A recent study reportedly claims that prenatal exposure to the pesticide dichlorodiphenyltrichloroethane (DDT) and its breakdown product dichlorodiphenyldichloroethylene (DDE) is associated with accelerated growth and elevated BMI in infants born to normal-weight mothers. Michelle Mendez, et al., “Prenatal Organochlorine Compound Exposure, Rapid Weight Gain and Overweight in Infancy,” Environmental Health Perspectives, October 2010.

Researchers apparently used data from Spain’s ongoing INMA [Infancia y MedioAmbiente] study, which assayed blood from approximately 500 expectant mothers for persistent chlorinated pollutants such as DDT and DDE, hexachlorobenzene, beta-hexachlorohexane, and dioxin-like polychlorinated biphenyls.

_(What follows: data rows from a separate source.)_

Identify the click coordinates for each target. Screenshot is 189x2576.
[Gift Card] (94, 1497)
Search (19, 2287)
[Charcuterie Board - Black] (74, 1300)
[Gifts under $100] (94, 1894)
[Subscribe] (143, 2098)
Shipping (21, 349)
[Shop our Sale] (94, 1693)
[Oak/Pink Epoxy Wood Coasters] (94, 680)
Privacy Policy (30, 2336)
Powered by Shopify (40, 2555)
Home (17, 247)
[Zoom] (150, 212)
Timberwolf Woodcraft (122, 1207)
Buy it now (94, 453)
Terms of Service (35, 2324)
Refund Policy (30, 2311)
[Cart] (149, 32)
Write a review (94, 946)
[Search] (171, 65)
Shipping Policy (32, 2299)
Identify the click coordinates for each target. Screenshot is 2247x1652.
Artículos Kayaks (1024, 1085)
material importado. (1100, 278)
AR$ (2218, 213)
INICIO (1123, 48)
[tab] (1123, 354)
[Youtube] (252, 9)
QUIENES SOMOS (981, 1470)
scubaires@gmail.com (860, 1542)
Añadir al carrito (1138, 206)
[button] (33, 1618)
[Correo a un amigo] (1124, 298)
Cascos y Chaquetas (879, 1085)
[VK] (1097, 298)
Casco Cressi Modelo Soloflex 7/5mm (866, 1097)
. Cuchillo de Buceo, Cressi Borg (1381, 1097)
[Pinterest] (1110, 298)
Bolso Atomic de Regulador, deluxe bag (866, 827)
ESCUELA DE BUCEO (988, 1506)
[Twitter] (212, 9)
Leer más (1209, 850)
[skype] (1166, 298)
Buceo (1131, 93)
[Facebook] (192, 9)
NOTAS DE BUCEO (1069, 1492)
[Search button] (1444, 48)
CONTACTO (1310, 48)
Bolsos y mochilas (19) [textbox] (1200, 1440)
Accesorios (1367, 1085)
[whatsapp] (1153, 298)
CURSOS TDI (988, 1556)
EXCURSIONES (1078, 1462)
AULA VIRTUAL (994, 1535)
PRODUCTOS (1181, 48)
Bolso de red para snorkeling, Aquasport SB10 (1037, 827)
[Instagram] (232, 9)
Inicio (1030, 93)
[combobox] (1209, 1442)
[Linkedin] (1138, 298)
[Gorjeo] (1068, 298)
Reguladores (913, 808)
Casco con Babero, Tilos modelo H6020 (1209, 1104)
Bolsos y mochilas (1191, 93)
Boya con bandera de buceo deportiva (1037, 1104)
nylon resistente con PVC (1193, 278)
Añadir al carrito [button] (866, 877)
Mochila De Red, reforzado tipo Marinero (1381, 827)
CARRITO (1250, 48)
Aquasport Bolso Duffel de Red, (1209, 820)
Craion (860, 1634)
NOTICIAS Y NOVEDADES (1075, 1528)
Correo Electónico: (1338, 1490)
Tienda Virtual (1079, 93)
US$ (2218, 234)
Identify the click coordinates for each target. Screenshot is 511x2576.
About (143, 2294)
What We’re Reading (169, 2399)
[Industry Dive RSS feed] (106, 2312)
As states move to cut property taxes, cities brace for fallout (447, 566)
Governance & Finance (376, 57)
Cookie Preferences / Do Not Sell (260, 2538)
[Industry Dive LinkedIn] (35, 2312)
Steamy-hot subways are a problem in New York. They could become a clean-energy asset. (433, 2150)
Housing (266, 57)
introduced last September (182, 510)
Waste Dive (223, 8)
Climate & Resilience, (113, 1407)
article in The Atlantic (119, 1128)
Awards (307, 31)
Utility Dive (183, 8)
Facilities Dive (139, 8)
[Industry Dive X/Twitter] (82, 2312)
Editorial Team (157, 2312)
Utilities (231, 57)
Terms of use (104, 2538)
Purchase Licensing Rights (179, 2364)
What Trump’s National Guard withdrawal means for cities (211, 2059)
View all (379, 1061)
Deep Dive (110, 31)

The authors concluded that, when compared to infants born to women in the lowest quartile for DDE exposure, those born to normal-weight mothers in the first quartile were at “a two times increased risk of rapid growth.” In addition, “DDE was also associated with elevated BMI at 14 months.” The study suggested, however, that the association only appeared true for normal-weight, as opposed to overweight, mothers, and that other organochlorine compounds “were not associated with rapid growth or elevated BMI.”

Noting that most organochlorine exposure “is thought to come from the diet,” Mendez told media sources that her team “didn’t actually expect this interaction between maternal weight and DDE’s impact,” but stressed that the study’s analyses left “less than a 5 percent chance that such a finding was due to chance.” As Bruce Blumberg of the University of California, Irvine, was quoted as saying, the paper “is very interesting because the authors have linked the extensive literature on rapid early infancy weight gain [and] later increased BMI with endocrine disruptor exposure in a population of significant size… DDE levels are consistently associated with increased BMI in adults. Therefore, the current study provides another link between DDE and the risk of obesity.” See AOL Health and Science News, October 6, 2010.